Among the small group of people who greatly changed my life was John David Garcia. In one of those quirks of synchronicity, I was looking for work while on sabbatical so that my wife (now ex-wife) could finish her degree at U. of O. The ad John posted was intriguing and short correspondence led to a telephone interview. John sent a copy of “The Moral Society” with the clear message that only those who understood his book would be considered for employment at the School of Experimental Ecology which was being built near Elkton, Oregon.

I was skeptical but read “The Moral Society” with initial interest and then enthusiasm. After another longer telephone discussion, John wanted to meet. He asked if I would stop and pick up another interviewee on my way to Elkton – and that is when I met Steve Watts (who would become a lifelong friend and business partner).
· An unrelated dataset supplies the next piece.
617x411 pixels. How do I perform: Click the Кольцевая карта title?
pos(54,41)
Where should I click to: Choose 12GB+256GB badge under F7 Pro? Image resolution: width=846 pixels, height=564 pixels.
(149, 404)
Steve and I had a few hours of driving before meeting John and found that we were “bookends” who shared skepticism regarding John and his plans.

Meeting John was an experience in itself: he was an odd mix of cold bluntness with warm-heartedness. He was intellectually brilliant but pragmatically naive. His ideas were grand and expansive but his methods questionable. There were clear contradictions between his larger goals and his smaller choices. And yet, he was captivating and challenging. On our return from Elkton, Steve and I had job offers and difficult decisions. The tipping point was our desire to work together towards the shared goals stated by John. We became John’s “right hand men”, moved to Elkton, and began building an economically self-sufficient farm-resort-school on 535 acres of Oregon’s best land.

Among the most interesting aspects of the work/job was John’s progressive business model – essentially an employee owned company with great individual autonomy (guided by well-established shared goals).  Steve and I were asked to choose our titles and he became the “Manager of Agricultural Development” and I was “Manager of Technical Development”. He got the better deal because his work was largely outside. I was left (stuck) in the office and became the de facto office manager. On the other hand, I got to spend more time with John and gained greater opportunities.

As an indication of how things went, our next employee was a cook. John had health/weight issues and was advancing the Pritikin diet as part of his “health resort” idea (as the primary financial source for the school). His private chef would supposedly be an essential part of the resort (which was at least a year from operational readiness). The subsequent difficulties of SEE stemmed from financial “misunderstandings” and a flawed financial structure. John kept complete control over funds and gave us a budget based upon his resources (which were vaguely exaggerated) and his promises of outside investment (which was fully his domain). Steve and I developed plans based upon the budgets offered with the clear expectation that we were to work for financial self-sufficiency as an early goal.

Over the subsequent eight months, we lived with the joy of genius and the agony of entropy. John was able to attract wonderful people and the creative opportunities were boundless. But most people in the local community were afraid of John and his anti-religious ideas. The local government fought rigidly to prevent building and John made it more difficult to move ahead. Our agricultural opportunity was hampered by bad luck and the resort was stymied by lack of permits. And, to say it as bluntly as John would, his financial management was a mess. His mixing of personal and company funds eroded the resource base and promised investment (other the Steve’s and mine) never materialized.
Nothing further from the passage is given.